STATED EXERCISE
Could you update the material below, changing "protection method" to "authentication method" and leaving everything else as it is?

━━━━━━━━━━━━━━━━

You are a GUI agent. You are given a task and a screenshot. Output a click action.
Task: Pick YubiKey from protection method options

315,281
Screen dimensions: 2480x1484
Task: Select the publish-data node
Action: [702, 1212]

━━━━━━━━━━━━━━━━

WRITTEN SOLUTION
You are a GUI agent. You are given a task and a screenshot. Output a click action.
Task: Pick YubiKey from authentication method options

315,281
Screen dimensions: 2480x1484
Task: Select the publish-data node
Action: [702, 1212]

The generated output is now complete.